Jetzt füllen sich auch die Themenräume. Kleidungsstücke und Hemmungen fallen, es geht zur Sache. „Die Nationalität spielt keine Rolle, es f..... alle gleich", stellt Alex klar. Erlaubt sei aber längst nicht alles. „Man bespricht vorher, was man will und was nicht." In seinem Fall heißt das: Kein anderer Mann darf mit seiner Freundin schlafen oder sie auf den Mund küssen, sie kann dafür ihre Bisexualität ausleben. „Wir sind nicht die typischen Gangbang-Typen." Unter diesen Bedingungen habe dann auch Eifersucht keine Chance. Im Gegenteil: Der Besuch im Swingerclub bestärke die Partnerschaft und führe nicht zum Überdruss. „Er hat immer Bock auf Sex", bestätigt Diana.

Betreiber Silvio und seine Lebensgefährtin Michelle sind selbst auch Swinger. Die Idee zum Club brachte der Deutsche von einem Aufenthalt in Miami mit. „Ich habe das einfach mal durchgerechnet: Man kann mit geringem Aufwand relativ gut leben", sagt er. Dann gab es aber Probleme mit den Behörden: Der Raum sei 15 Zentimeter zu tief für einen Club, hieß es. Rund ein Jahr blieb das Lokal geschlossen, bis ein Anwalt die Sache mit Verweis auf einen Präzedenzfall geregelt hatte. Nach einer Rundum-Modernisierung konnte der Swingerclub dann wieder öffnen.

Inzwischen ist „Elixir de Fuego" mit seinen 350 Quadratmetern „Swinger- und Kuschelfläche" nicht mehr der einzige Swingerclub auf Mallorca. Aber Silvio will in Kürze die nächste Stufe in Sachen Sex zünden: In Palmas Gewerbegebiet Son Oms soll ein neuer, 600 Quadratmeter großer Club entstehen – mit Discothek, Lounge, Erotik-Shop, Open-Air-Bereich sowie einer „Swinger-Oase im Ibiza-Bali-Stil". Auf dem Programm stehen dann laut dem deutschen Unternehmer Modenschauen und Body Painting genauso wie Schaumpartys. Der Markt Mallorca alleine reiche freilich nicht aus, aber die Insel sei ja touristisch gut erschlossen, zudem arbeite er mit einer Swinger-Website in Deutschland zusammen.

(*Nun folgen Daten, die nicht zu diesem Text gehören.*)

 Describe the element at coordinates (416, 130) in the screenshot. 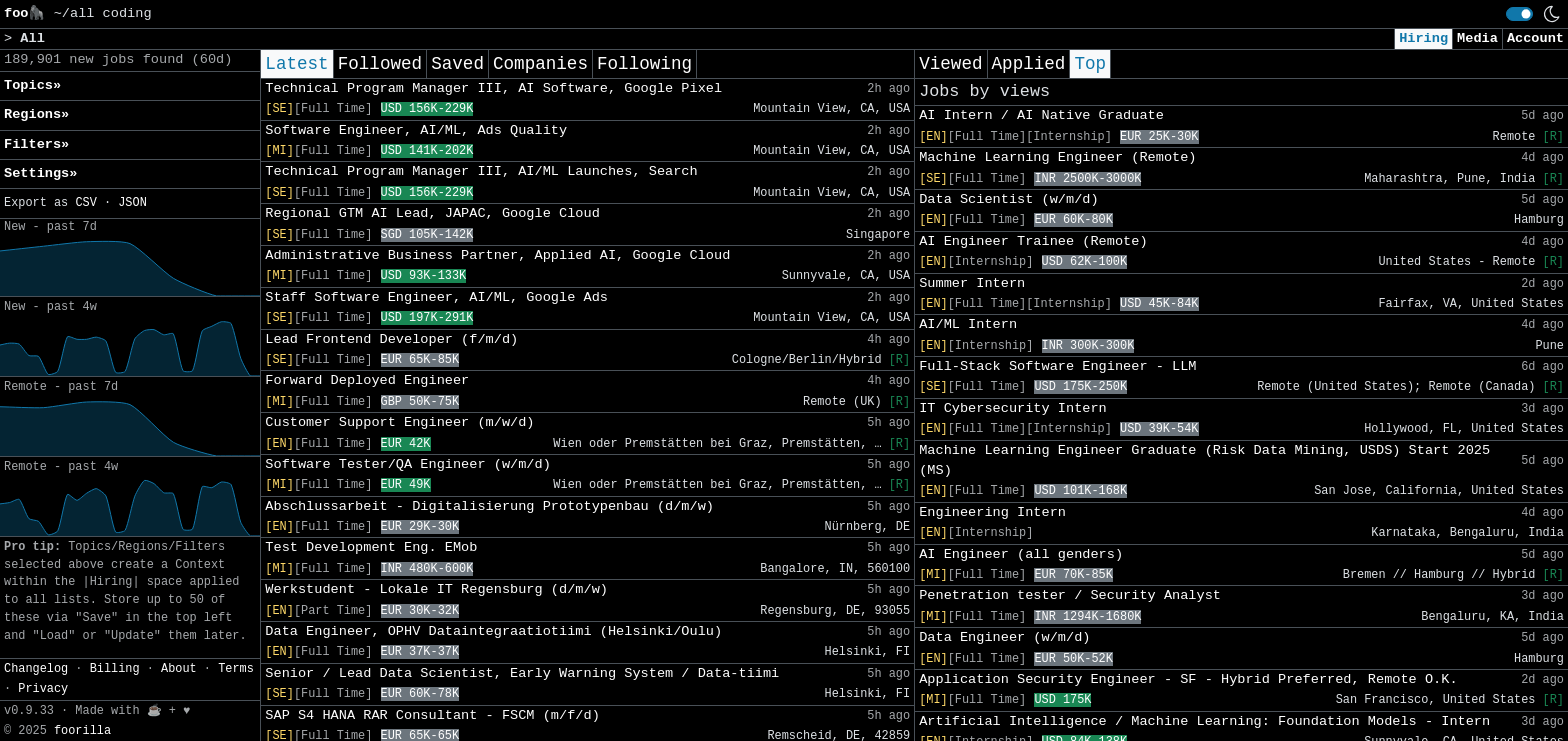

I see `Software Engineer, AI/ML, Ads Quality` at that location.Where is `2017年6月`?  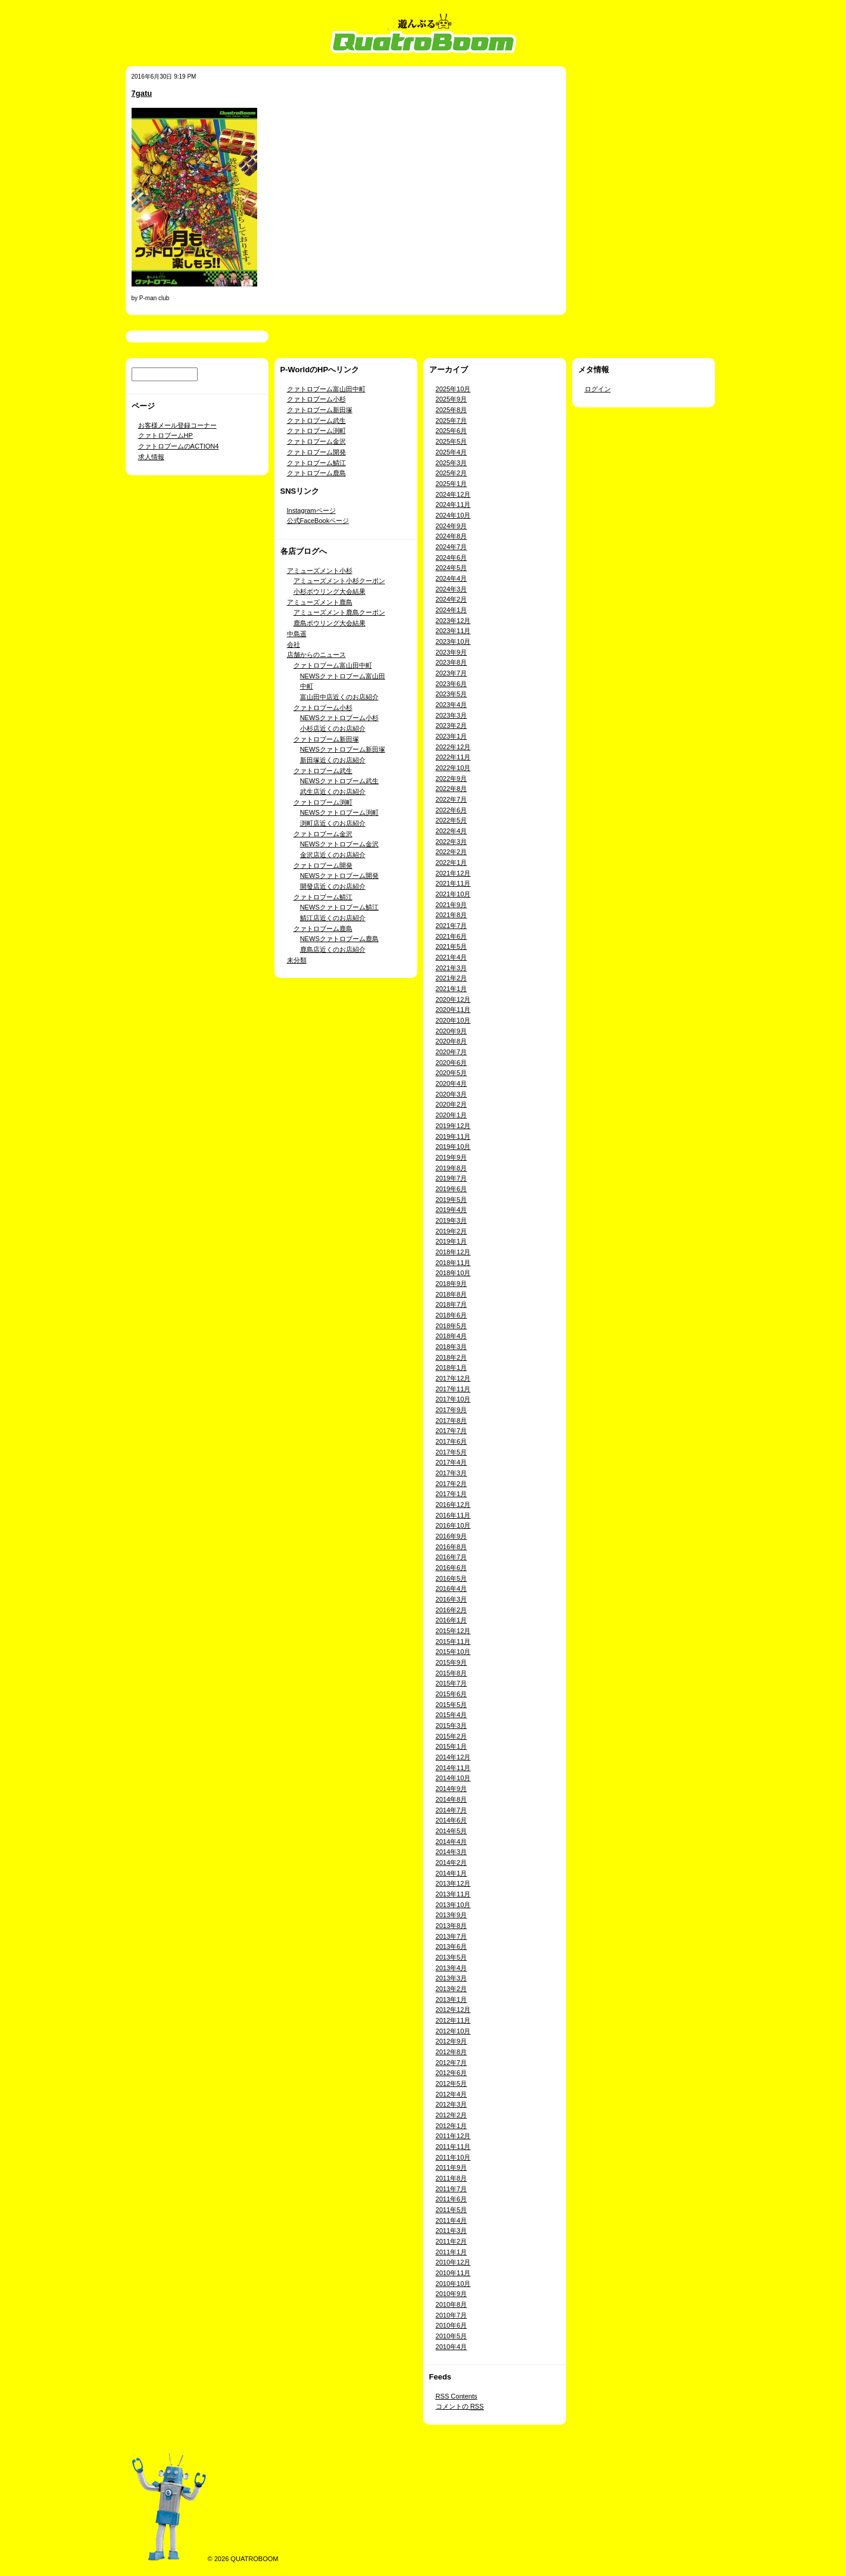
2017年6月 is located at coordinates (451, 1441). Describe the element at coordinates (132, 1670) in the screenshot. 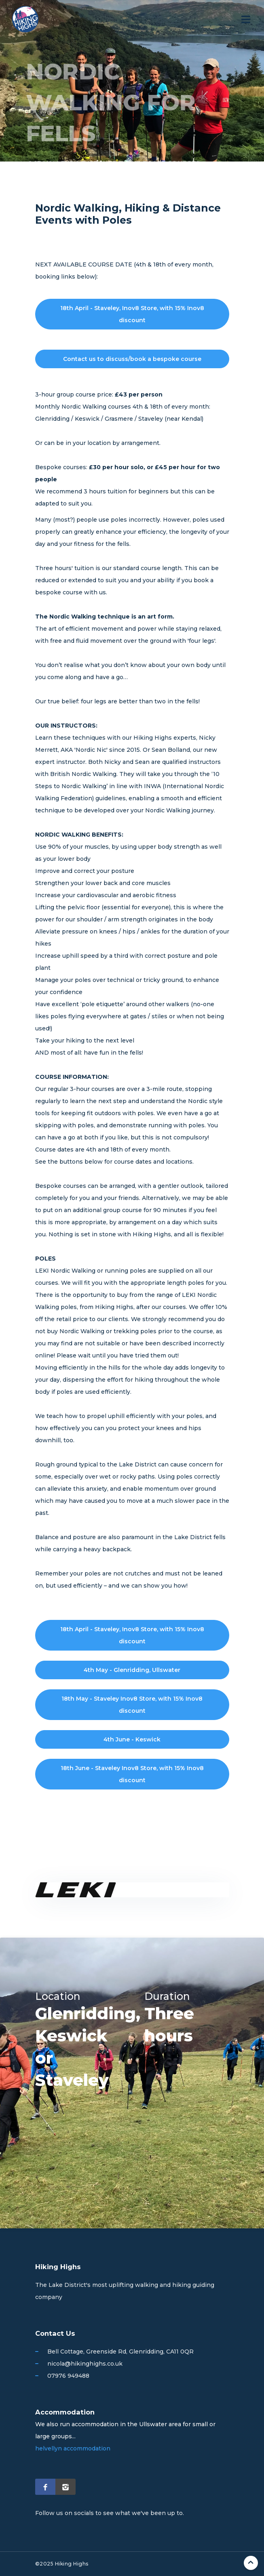

I see `4th May - Glenridding, Ullswater` at that location.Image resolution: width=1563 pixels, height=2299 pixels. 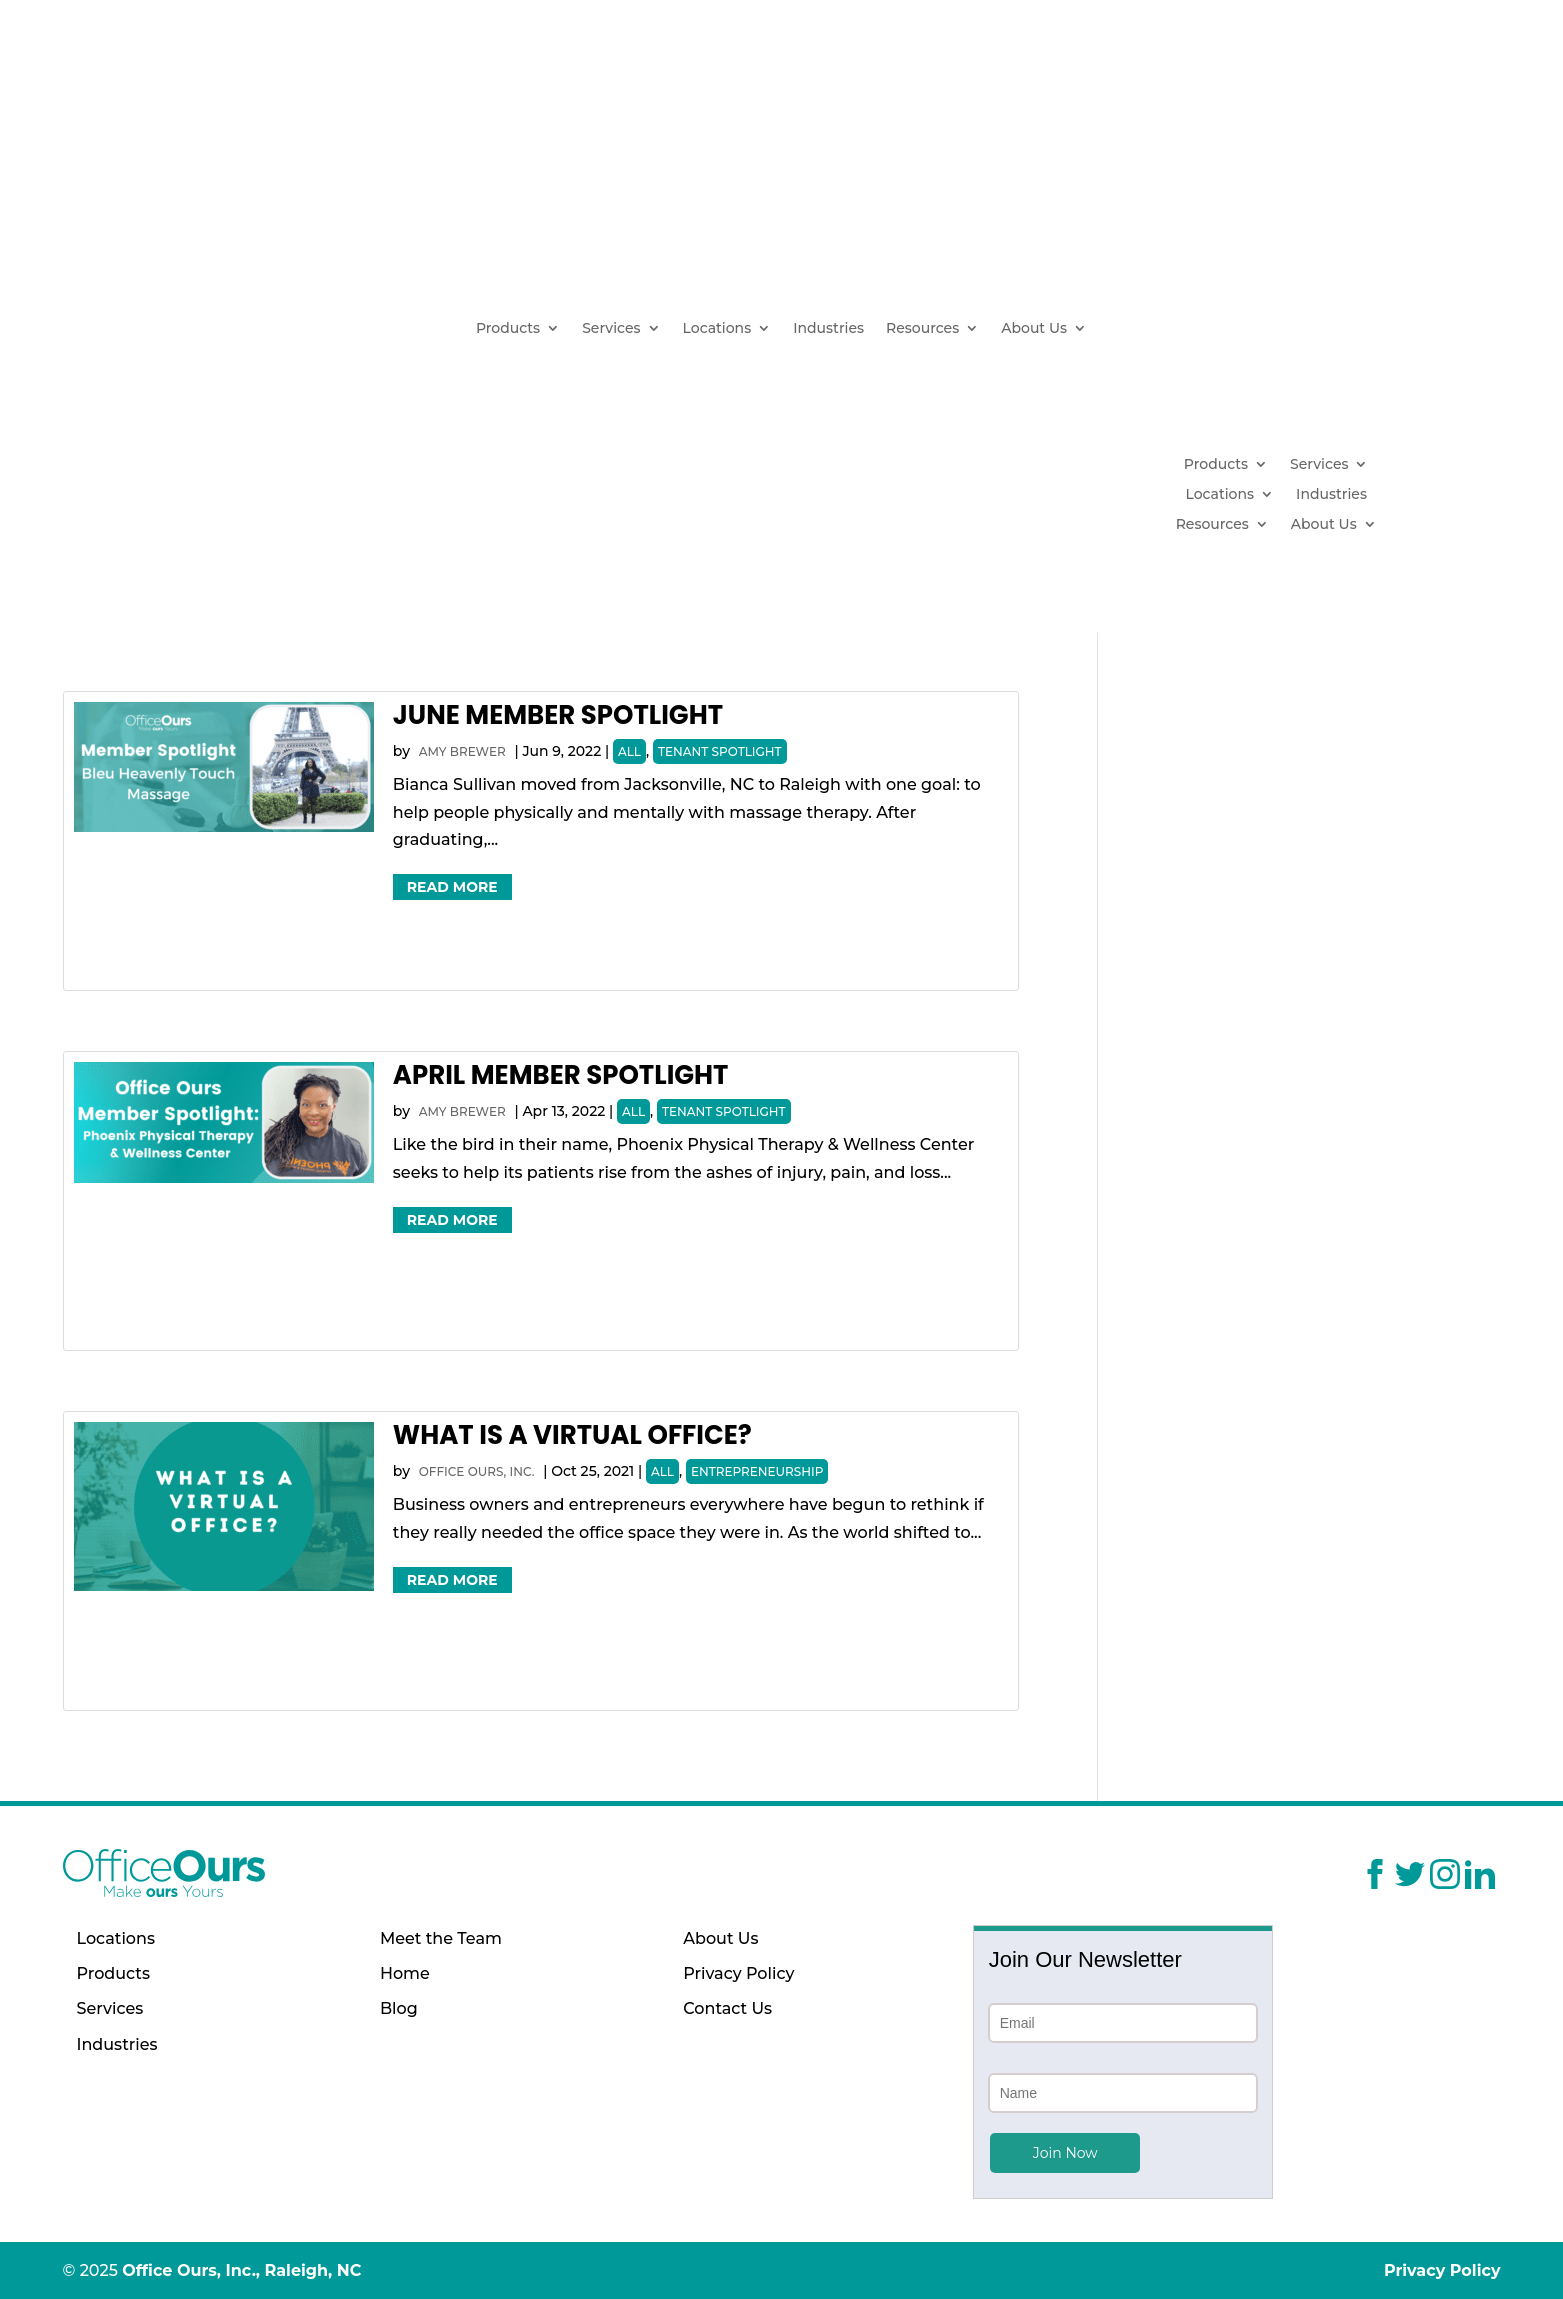 What do you see at coordinates (452, 887) in the screenshot?
I see `Read More` at bounding box center [452, 887].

Wenn der neue Club dann läuft, soll sich das Lokal in Can Pastilla auf Sadomaso-Gäste spezialisieren. Erst mal ist aber Betrieb wie immer, und die Nachfrage steigt mit vorgerückter Stunde. Während der MZ-Fotograf noch die letzten Fotos macht, warten bereits Gäste im Gang, um das Matratzenlager ganz in Beschlag zu nehmen.